BEGIN

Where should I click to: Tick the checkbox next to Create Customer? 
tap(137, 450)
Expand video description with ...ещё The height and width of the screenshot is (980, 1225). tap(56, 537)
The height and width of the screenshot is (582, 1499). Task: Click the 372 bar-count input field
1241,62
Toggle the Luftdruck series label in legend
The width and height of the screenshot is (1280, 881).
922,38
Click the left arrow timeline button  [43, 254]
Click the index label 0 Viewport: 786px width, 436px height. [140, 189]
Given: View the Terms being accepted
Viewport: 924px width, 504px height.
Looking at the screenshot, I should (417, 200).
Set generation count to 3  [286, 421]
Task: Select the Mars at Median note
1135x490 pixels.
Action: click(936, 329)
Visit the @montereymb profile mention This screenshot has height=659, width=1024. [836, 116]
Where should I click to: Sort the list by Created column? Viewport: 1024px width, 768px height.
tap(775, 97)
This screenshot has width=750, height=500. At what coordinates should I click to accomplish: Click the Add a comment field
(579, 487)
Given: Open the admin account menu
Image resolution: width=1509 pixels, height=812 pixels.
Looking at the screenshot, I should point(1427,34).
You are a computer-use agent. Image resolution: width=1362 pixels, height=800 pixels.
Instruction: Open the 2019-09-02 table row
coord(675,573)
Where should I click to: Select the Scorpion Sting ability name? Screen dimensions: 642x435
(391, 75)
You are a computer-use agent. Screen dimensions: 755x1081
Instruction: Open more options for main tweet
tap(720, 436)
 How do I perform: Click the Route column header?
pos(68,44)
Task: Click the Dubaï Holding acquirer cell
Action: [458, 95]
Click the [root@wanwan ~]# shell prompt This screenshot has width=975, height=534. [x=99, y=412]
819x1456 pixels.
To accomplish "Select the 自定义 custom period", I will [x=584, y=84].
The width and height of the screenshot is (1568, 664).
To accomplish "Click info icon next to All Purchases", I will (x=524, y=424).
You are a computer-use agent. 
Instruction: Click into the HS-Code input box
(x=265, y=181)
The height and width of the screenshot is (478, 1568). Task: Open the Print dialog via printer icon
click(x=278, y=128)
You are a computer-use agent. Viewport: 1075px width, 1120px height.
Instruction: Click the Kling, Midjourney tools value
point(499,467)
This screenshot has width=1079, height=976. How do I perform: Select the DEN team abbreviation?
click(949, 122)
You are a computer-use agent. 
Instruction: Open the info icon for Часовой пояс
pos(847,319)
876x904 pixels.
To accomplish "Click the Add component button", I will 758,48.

END

__Instructions to follow__
Where does the word "Given" appear in the listing above? Copy every line that holds it.

__Task solution__
Given: View the Terms being accepted
Given: Open the admin account menu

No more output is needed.